→ Description of the task
Please render the listing below as a numbered list, starting at the line that contains "Click the Update()" and ending at the last line of the listing, with blank lines left out.

* begin Data supplied *

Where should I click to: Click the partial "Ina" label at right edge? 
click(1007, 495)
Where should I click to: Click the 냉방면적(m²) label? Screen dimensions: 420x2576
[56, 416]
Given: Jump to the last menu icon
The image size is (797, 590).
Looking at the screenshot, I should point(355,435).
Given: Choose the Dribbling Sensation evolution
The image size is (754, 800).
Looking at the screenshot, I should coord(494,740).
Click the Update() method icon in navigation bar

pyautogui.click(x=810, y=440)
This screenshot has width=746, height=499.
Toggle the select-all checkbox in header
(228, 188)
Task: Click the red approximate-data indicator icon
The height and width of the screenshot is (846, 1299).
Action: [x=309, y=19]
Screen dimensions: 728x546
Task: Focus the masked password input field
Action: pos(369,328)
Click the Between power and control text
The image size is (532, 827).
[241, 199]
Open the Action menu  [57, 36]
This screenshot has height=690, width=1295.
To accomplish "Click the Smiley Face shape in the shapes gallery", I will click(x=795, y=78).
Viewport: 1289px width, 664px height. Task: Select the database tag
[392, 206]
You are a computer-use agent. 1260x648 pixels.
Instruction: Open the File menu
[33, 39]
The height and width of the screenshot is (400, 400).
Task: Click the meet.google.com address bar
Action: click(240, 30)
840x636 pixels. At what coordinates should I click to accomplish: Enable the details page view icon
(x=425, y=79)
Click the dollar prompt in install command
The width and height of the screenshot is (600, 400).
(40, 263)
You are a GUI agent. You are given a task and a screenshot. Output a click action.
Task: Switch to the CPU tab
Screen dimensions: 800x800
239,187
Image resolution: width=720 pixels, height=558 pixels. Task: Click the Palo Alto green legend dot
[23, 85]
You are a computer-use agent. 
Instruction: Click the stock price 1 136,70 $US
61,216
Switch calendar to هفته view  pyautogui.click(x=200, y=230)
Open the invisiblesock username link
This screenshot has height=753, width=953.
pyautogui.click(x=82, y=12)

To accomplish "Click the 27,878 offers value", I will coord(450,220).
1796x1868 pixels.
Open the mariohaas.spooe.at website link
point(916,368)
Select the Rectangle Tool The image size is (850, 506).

* end Data supplied *

→ Answer for this exercise
1. Click the Update() method icon in navigation bar
2. pyautogui.click(x=810, y=440)
3. This screenshot has width=746, height=499.
4. Toggle the select-all checkbox in header
5. (228, 188)
6. Task: Click the red approximate-data indicator icon
7. The height and width of the screenshot is (846, 1299).
8. Action: [x=309, y=19]
9. Screen dimensions: 728x546
10. Task: Focus the masked password input field
11. Action: pos(369,328)
12. Click the Between power and control text
13. The image size is (532, 827).
14. [241, 199]
15. Open the Action menu  [57, 36]
16. This screenshot has height=690, width=1295.
17. To accomplish "Click the Smiley Face shape in the shapes gallery", I will click(x=795, y=78).
18. Viewport: 1289px width, 664px height. Task: Select the database tag
19. [392, 206]
20. You are a computer-use agent. 1260x648 pixels.
21. Instruction: Open the File menu
22. [33, 39]
23. The height and width of the screenshot is (400, 400).
24. Task: Click the meet.google.com address bar
25. Action: click(240, 30)
26. 840x636 pixels. At what coordinates should I click to accomplish: Enable the details page view icon
27. (x=425, y=79)
28. Click the dollar prompt in install command
29. The width and height of the screenshot is (600, 400).
30. (40, 263)
31. You are a GUI agent. You are given a task and a screenshot. Output a click action.
32. Task: Switch to the CPU tab
33. Screen dimensions: 800x800
34. 239,187
35. Image resolution: width=720 pixels, height=558 pixels. Task: Click the Palo Alto green legend dot
36. [23, 85]
37. You are a computer-use agent. 
38. Instruction: Click the stock price 1 136,70 $US
39. 61,216
40. Switch calendar to هفته view  pyautogui.click(x=200, y=230)
41. Open the invisiblesock username link
42. This screenshot has height=753, width=953.
43. pyautogui.click(x=82, y=12)
44. To accomplish "Click the 27,878 offers value", I will coord(450,220).
45. 1796x1868 pixels.
46. Open the mariohaas.spooe.at website link
47. point(916,368)
48. Select the Rectangle Tool The image size is (850, 506).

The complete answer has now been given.